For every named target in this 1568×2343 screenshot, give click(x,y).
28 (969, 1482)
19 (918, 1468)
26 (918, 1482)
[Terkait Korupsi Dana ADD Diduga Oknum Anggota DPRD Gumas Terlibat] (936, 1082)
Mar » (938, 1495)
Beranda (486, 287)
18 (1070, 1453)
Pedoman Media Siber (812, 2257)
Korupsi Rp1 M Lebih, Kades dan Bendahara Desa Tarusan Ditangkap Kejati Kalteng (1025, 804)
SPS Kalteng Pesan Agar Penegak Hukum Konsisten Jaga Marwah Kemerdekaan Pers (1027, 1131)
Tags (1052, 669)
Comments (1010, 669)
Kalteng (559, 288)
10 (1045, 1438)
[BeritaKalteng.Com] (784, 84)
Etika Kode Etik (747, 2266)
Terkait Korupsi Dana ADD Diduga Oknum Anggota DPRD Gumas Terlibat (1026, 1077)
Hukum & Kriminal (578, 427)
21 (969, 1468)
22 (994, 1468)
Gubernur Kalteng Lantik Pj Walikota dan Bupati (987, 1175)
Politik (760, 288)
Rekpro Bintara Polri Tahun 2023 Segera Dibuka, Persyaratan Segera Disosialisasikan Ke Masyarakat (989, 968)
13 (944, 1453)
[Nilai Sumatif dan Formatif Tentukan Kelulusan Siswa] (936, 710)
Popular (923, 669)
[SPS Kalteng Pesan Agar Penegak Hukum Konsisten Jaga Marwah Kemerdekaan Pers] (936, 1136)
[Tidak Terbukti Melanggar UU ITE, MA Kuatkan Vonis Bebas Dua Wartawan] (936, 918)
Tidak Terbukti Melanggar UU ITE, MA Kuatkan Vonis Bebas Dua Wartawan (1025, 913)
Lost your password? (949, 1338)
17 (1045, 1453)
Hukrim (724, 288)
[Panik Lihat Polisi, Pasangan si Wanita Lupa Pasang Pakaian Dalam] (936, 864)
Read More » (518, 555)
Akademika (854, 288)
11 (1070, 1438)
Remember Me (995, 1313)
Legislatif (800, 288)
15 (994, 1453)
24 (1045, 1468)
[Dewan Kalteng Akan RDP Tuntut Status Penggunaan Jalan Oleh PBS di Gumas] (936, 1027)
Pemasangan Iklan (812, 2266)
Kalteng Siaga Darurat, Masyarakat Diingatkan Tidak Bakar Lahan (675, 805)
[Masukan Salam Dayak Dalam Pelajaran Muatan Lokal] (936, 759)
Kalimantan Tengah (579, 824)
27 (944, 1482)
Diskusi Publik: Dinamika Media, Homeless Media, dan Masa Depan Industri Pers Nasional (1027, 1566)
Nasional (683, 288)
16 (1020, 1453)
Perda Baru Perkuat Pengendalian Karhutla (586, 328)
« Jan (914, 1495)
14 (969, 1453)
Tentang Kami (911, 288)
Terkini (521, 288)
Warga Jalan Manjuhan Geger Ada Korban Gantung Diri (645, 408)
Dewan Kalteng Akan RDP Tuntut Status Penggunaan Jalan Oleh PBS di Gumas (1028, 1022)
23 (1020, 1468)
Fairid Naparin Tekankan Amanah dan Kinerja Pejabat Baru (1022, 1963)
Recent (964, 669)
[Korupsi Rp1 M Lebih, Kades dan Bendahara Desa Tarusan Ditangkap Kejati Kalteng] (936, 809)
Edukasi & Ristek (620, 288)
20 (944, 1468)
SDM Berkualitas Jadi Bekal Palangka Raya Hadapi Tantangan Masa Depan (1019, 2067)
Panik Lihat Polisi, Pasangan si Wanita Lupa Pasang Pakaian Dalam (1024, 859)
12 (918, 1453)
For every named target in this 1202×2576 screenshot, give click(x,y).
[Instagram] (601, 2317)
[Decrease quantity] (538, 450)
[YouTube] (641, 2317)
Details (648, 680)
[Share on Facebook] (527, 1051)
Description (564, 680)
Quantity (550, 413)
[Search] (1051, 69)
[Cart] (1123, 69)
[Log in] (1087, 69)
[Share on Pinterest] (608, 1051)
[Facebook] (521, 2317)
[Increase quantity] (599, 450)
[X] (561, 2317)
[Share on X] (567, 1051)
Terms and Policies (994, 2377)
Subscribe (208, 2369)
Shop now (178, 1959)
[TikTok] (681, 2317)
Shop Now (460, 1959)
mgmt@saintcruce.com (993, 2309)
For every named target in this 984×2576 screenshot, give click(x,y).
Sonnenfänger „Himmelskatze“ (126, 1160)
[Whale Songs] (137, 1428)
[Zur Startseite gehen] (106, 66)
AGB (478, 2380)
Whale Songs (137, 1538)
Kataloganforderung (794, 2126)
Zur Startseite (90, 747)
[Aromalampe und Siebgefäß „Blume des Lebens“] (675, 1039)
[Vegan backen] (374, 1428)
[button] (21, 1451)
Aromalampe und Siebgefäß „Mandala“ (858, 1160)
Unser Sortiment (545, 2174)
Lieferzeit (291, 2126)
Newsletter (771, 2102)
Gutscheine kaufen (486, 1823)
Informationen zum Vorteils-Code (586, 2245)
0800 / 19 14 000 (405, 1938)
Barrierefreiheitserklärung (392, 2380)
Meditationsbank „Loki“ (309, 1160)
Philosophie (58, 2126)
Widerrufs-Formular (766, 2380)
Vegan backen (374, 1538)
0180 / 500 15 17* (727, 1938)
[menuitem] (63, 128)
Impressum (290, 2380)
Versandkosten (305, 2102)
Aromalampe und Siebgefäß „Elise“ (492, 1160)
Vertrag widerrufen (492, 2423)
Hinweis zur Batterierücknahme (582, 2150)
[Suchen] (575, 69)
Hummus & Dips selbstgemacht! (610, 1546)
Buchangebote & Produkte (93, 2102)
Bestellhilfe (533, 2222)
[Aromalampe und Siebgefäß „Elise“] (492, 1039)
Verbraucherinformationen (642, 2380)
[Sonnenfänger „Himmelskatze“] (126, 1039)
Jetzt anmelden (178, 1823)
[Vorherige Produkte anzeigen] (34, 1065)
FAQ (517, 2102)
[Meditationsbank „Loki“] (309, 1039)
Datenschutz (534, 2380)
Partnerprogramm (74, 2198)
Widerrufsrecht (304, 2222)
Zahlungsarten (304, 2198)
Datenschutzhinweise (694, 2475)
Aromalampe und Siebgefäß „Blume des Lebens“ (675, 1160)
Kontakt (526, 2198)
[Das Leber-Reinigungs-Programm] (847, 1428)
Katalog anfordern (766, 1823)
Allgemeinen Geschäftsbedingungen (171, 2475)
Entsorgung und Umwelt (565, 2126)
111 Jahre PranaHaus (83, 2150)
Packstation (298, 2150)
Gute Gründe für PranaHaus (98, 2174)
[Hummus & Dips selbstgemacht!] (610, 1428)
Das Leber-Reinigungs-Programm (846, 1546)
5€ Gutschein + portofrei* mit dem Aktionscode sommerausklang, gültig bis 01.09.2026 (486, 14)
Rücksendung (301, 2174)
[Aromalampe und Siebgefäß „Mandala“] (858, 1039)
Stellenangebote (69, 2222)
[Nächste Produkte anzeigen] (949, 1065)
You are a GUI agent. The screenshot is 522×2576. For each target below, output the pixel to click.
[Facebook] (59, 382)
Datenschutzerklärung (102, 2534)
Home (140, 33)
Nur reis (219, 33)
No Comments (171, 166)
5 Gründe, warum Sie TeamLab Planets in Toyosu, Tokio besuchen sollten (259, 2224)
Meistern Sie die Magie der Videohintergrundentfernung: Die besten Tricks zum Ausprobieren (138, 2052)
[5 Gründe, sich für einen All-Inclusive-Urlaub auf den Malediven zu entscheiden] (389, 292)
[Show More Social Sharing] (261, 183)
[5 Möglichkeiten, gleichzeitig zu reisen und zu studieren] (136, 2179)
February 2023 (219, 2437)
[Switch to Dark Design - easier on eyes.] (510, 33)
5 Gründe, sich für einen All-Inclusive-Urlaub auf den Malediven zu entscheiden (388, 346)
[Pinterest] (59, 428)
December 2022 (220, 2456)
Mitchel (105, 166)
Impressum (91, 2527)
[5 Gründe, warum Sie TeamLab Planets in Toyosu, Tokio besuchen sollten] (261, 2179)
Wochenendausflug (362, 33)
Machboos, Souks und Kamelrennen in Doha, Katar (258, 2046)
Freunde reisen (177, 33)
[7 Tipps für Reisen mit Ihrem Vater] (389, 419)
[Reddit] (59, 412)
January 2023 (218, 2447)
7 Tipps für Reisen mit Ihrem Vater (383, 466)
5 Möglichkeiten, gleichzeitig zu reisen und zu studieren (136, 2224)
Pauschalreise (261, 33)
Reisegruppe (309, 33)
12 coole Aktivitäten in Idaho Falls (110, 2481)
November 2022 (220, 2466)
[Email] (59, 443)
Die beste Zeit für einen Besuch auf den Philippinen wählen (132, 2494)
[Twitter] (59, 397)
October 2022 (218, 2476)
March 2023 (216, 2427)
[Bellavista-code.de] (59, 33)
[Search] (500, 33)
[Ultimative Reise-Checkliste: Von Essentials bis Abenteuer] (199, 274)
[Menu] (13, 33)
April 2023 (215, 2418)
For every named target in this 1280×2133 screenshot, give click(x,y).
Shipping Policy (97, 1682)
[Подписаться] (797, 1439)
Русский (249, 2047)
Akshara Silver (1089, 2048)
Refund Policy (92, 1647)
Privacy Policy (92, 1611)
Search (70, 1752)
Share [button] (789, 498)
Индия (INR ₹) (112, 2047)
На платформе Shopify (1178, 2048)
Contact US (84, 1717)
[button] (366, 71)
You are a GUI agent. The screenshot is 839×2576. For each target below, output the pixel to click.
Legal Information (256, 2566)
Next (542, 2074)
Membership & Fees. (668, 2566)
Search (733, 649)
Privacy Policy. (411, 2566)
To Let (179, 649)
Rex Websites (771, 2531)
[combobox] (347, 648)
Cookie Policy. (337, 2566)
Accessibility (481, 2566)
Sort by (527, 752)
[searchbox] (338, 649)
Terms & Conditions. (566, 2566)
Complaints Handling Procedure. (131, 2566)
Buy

• **ABOUT THIS EXERCISE**: Take exactly the lines from the one containing "[Terkait Korupsi Dana" through the one containing "Terlibat (1026, 1077)" in the data above, and output them with nothing added.

• **SOLVED EXERCISE**:
[Terkait Korupsi Dana ADD Diduga Oknum Anggota DPRD Gumas Terlibat] (936, 1082)
Mar » (938, 1495)
Beranda (486, 287)
18 (1070, 1453)
Pedoman Media Siber (812, 2257)
Korupsi Rp1 M Lebih, Kades dan Bendahara Desa Tarusan Ditangkap Kejati Kalteng (1025, 804)
SPS Kalteng Pesan Agar Penegak Hukum Konsisten Jaga Marwah Kemerdekaan Pers (1027, 1131)
Tags (1052, 669)
Comments (1010, 669)
Kalteng (559, 288)
10 (1045, 1438)
[BeritaKalteng.Com] (784, 84)
Etika Kode Etik (747, 2266)
Terkait Korupsi Dana ADD Diduga Oknum Anggota DPRD Gumas Terlibat (1026, 1077)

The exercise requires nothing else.